Dataset content:
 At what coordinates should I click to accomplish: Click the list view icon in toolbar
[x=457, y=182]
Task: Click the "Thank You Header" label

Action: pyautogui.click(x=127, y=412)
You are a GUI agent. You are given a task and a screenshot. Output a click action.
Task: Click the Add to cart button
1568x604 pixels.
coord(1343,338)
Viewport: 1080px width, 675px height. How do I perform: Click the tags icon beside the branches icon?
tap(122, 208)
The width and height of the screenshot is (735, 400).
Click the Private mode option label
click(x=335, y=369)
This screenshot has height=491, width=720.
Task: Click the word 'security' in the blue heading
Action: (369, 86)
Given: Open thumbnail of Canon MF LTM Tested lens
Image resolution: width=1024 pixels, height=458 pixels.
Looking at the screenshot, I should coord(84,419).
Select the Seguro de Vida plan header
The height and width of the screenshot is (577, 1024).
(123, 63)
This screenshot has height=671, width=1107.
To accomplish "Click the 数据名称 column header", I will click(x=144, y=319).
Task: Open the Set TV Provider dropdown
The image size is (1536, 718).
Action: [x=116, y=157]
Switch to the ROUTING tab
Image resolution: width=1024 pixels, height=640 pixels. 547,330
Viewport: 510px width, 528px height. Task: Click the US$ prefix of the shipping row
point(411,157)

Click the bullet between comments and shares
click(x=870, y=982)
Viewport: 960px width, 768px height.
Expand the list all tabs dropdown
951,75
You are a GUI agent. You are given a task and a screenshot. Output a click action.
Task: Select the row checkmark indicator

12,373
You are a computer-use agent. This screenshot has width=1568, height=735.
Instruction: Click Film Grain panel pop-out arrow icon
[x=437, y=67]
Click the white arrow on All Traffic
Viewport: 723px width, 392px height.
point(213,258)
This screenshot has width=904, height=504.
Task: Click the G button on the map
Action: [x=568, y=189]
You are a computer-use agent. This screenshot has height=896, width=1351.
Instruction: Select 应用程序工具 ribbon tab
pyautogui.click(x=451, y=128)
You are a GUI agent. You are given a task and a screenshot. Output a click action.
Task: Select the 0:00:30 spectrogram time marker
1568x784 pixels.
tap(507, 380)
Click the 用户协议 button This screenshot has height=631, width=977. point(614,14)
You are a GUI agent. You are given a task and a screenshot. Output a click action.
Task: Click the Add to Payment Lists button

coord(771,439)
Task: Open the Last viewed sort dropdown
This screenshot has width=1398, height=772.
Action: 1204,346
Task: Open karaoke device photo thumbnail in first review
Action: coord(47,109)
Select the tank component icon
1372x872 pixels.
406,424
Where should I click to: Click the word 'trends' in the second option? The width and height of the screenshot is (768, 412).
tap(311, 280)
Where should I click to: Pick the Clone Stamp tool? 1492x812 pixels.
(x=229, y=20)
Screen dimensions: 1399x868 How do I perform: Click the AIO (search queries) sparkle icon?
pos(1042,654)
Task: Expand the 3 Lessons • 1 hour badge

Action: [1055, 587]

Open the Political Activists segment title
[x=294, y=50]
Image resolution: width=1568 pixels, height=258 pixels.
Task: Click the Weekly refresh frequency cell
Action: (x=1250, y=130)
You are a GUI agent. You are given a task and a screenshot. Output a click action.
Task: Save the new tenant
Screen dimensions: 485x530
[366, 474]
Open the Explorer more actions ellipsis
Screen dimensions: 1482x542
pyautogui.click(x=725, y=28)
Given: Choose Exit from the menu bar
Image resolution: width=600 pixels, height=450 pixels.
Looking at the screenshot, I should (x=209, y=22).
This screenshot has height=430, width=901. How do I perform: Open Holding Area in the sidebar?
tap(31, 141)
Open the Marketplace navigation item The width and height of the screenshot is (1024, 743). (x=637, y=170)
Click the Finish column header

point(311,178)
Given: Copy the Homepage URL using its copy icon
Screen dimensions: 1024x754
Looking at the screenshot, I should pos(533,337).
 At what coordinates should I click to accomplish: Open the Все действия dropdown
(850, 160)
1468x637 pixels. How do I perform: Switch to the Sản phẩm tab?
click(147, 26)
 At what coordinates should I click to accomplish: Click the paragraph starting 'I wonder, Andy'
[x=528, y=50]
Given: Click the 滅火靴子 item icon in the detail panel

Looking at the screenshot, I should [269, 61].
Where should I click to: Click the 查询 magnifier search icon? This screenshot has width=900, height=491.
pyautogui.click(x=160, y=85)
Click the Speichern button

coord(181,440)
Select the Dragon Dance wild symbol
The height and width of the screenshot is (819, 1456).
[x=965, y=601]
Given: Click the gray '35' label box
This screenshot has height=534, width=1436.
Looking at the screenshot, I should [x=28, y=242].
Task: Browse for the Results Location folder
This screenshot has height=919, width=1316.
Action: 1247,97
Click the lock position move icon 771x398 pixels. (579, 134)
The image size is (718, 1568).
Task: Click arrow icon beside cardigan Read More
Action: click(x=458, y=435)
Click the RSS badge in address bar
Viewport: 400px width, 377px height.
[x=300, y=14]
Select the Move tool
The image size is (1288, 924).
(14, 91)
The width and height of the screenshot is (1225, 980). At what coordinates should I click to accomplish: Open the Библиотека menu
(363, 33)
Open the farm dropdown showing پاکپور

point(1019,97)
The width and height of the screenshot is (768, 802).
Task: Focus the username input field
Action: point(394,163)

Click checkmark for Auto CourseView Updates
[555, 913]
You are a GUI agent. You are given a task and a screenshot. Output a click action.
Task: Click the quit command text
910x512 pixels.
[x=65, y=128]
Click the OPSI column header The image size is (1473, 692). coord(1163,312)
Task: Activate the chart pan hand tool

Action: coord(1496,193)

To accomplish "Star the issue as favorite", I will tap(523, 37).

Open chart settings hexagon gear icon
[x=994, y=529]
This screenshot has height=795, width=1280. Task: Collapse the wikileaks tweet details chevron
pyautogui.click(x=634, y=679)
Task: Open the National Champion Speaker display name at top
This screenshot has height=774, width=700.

Prompt:
Exactly the lines from the one containing "Open chart settings hexagon gear icon" through the final line above, and only those, should be given again.

Problem solution:
Open chart settings hexagon gear icon
[x=994, y=529]
This screenshot has height=795, width=1280. Task: Collapse the wikileaks tweet details chevron
pyautogui.click(x=634, y=679)
Task: Open the National Champion Speaker display name at top
This screenshot has height=774, width=700.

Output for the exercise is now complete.